Este artigo tem por objetivo evidenciar o acolhimento institucional para

adolescentes no município de São Luís, sobretudo no que se refere à unidade de

acolhimento de execução direta do poder público municipal. Além de demonstrar quem são

estes adolescentes acolhidos, pretende-se realizar uma problematização acerca das

situações ocorridas a partir destes adolescentes acolhidos visando refletir se efetivamente

há o cumprimento e/ou vivencia de uma medida de proteção, ou se determinados

acolhimentos tem se tornado apenas subterfúgio diante das demandas apresentadas.

Para que sejam apresentadas tais reflexões, demarcar-se a necessidade de

breve caracterização acerca da Política de Assistência Social no que se refere ao Serviço de

Acolhimento Institucional.

No primeiro momento retrata-se sobre a contextualização da historicidade do

Acolhimento. Em seguida é realizado o fio condutor nobre as principais normativas que

envolvem este processo. E, por fim, a configuração do acolhimento institucional no

município de São Luís.

Assim, entendendo a importância da compreensão deste processo de

acolhimento, elucida-se então o perfil dos adolescentes encaminhados ao cumprimento de

Medida Protetiva e, diante das situações apresentadas, problematiza-se se há de fato a

Proteção Integral necessária a estes adolescentes ou se o acolhimento de determinados

adolescentes tornou-se apenas um subterfúgio para conceder respostas à sociedade diante

das problemáticas sociais vivenciadas.

Por fim, destaco que a análise a ser apresentada parte da experiência

profissional de mais de dois anos na Coordenação do Acolhimento Institucional e Familiar

neste município.

II. O ACOLHIMENTO INSTITUCIONAL

2.1 Como um processo histórico

A retirada de crianças e/ou adolescentes do convívio social de seus pais e/ou da

sua família extensa1 para colocação em espaços institucionais não é um fato recente.
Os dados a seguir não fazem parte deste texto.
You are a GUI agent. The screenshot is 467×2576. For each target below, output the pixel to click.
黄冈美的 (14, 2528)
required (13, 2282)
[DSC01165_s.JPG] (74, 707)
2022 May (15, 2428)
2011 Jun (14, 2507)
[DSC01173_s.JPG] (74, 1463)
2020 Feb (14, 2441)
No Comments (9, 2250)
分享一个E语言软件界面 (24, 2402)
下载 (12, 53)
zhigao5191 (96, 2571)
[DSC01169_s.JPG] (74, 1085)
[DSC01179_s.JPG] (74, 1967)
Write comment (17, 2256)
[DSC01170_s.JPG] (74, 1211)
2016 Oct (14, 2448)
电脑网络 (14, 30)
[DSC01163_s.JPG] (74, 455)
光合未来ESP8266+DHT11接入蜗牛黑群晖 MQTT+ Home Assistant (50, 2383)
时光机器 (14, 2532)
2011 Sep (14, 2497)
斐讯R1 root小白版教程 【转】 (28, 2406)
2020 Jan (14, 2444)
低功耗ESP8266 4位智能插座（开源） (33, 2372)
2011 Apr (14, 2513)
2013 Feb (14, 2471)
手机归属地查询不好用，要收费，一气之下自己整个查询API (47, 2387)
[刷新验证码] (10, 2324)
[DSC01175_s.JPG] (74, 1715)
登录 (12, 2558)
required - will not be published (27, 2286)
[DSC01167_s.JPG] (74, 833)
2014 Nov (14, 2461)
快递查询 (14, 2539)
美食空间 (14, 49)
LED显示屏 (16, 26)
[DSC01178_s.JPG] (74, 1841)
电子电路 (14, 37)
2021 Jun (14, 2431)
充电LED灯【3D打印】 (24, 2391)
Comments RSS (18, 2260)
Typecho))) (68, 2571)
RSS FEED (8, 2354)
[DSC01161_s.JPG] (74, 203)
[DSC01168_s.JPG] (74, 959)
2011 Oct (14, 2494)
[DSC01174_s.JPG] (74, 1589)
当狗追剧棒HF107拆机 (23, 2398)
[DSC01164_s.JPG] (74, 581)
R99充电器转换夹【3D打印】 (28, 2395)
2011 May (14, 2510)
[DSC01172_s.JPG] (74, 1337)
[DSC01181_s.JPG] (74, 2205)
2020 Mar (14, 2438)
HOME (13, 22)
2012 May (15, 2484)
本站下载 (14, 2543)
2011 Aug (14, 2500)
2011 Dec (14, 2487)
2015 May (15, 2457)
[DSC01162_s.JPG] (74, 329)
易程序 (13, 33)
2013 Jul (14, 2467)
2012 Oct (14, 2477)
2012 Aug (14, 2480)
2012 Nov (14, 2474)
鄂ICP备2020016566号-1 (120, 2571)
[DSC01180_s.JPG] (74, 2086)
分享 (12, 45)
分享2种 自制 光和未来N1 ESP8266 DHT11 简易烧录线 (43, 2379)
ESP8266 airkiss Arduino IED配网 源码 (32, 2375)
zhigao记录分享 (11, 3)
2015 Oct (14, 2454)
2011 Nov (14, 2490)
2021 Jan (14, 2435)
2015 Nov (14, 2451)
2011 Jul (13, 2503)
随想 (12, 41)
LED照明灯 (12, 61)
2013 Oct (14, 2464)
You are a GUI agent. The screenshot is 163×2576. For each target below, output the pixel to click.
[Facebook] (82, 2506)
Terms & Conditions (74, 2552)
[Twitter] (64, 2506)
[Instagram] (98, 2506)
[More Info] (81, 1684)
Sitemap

Há

um intenso processo de institucionalização2 que demarca esta história.

1 Conforme o parágrafo único do Artigo 25 do Estatuto da Criança e do Adolescente (ECA),

entende-se por família extensa ou ampliada aquela que se estende para além da unidade pais e filhos ou da unidade do casal, formada por parentes próximos com os quais a criança ou adolescente convive e mantém vínculos de afinidade e afetividade (BRASIL, 1990).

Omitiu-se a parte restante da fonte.